### Extracted text
* begin *

BofA to limit duration of trades with BP



(Reuters) - Bank of America Merrill Lynch (BAC.N) has ordered its traders not to enter into oil trades with BP Plc (BP.L) that extend beyond June 2011, a market source familiar with the directive told Reuters.

The order to the bank's traders came from a high-level executive and was made on Monday, according to a source familiar with it. It told traders not to engage in trade with BP for contracts beyond one year from this month.

The directive didn't state a reason for the limit on longer-duration trades with the oil company, which comes as the British oil giant scrambles to stop an oil spill in the U.S. Gulf of Mexico for which it could eventually face billions of dollars in economic liabilities.

Limiting the duration of trades with a counterparty is one way in which banks can seek to protect themselves against risk that a company will be unable to meet its long-term obligations.

A BofA spokesman declined comment.

BP spokesman Toby Odone said the company doesn't comment on market rumors or speculation.

The company's U.S.-traded shares (BP.N), which have plummeted around 47 percent since the disaster, rose 2.4 percent on Wall Street during Tuesday trading, then fell after the closing bell. At 5:45 p.m. EDT (2145 GMT), BP's shares traded at $30.66, after closing at $31.40.

Also after hours, a team of scientists appointed by the government to assess the flow-rate of the BP spill in the Gulf, boosted its estimate to as much as 60,000 barrels per day.

A source familiar with BP's trading operations said they have not been curtailed since the oil spill in April. BP wasn't informed of any new trading limits with BofA, which is a relatively small player in oil markets and not among BP's top trading counterparties, the source said.

The source familiar with the BofA directive said it reflects a cautionary stance toward trading with BP. However, the directive did not reference any reduction in overall credit volume the bank would extend to BP.

BP's credit rating was downgraded six notches on Tuesday by Fitch Ratings, which cited the high costs BP may face for compensating victims of the company's Gulf spill. Fitch downgraded BP to BBB from an AA rating.

* end *

### Data provided
* begin *

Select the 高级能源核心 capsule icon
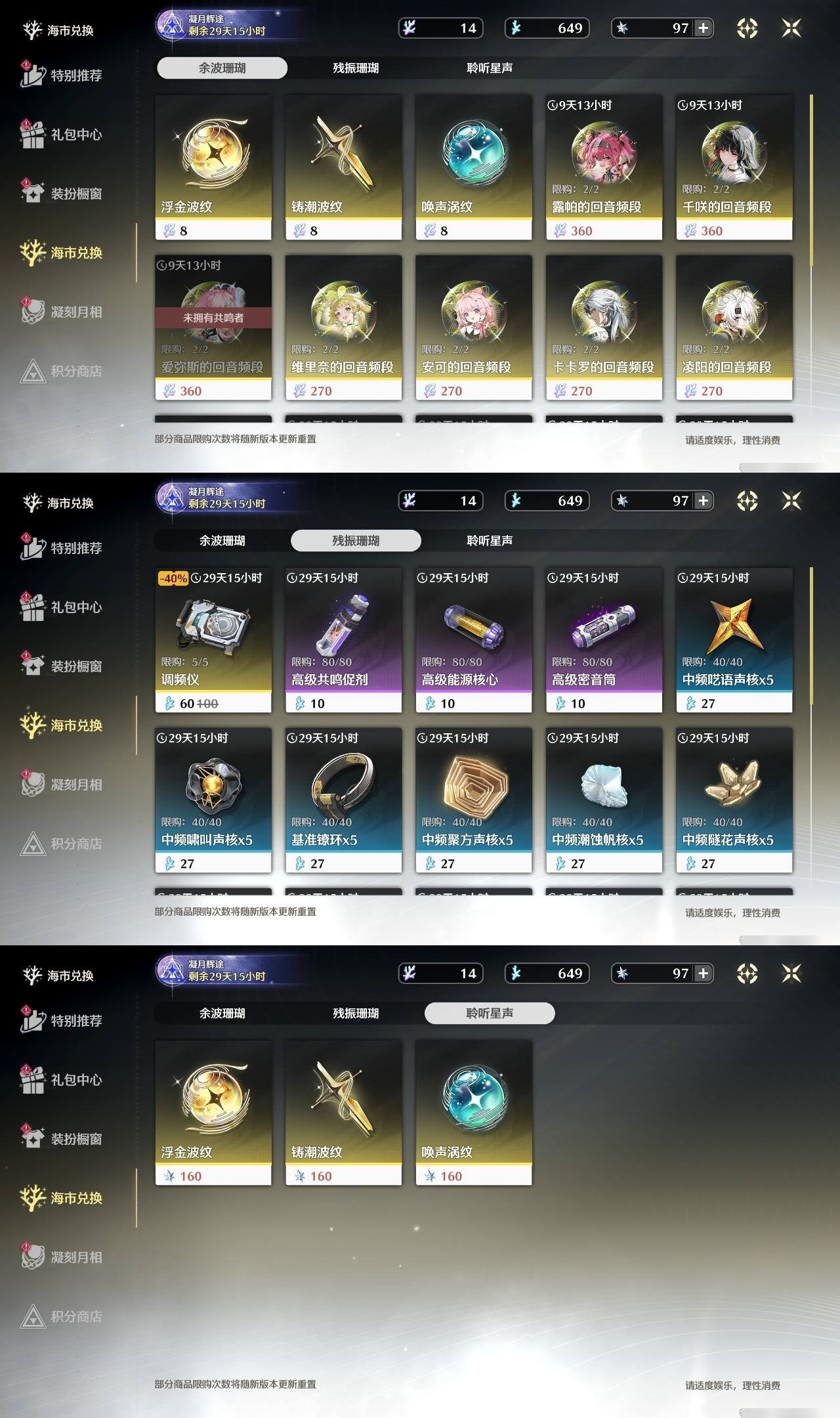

* end *

### To do
- a) In the article about Bank of America's trading limit with BP, what rating did Fitch give BP after its downgrade?
- b) Extend the article about Bank of America's trading limit with BP past its final sentence.
The listing has no connection to the news article about Bank of America and BP.

### Answers below
- a) Fitch cut BP to BBB from an AA rating.

- b)
A source familiar with the BofA directive said it could include any trades in physical commodities, derivatives and swaps for crude oil and products.

The British energy giant ranks among the world's top oil producers and traders in physical energy markets and derivatives.

BP's Macondo well in the U.S. Gulf of Mexico continues to spill oil into the Gulf after deadly explosions sank the Transocean Horizon rig in late April.

The potential for soaring liabilities related to clean up costs, economic damages and legal penalties that BP could face after the Gulf spill has led some analysts and bankers to speculate that the oil giant may throttle back its trading operations.

Several fuel oil traders have recently resigned from BP, including four traders from its Singapore office last week, industry sources told Reuters.

Banks typically require companies like BP to put up collateral to back trades in the private derivatives market, though for highly rated firms such as BP, the collateral may be a small portion of the size of the exposure.

BP's credit default swap costs have surged in the past two months on increasing concerns over the company's credit worthiness, and traders and analysts have said some of the increase has come from banks hedging exposure to the oil company.

Credit default swaps are used to protect against the risks of a company or other borrower defaulting on its obligations, or to speculate on its credit quality.

BP's five-year CDS costs have jumped to 515 basis points, or $515,000 per year to insure $10 million for five years, from around 40 basis points in April, according to Markit Intraday.

BofA Merrill equities analysts maintained a "buy" rating on BP's London-traded shares on June 10, but cut their price target to 575 pence a share, down from a previous 700 pence.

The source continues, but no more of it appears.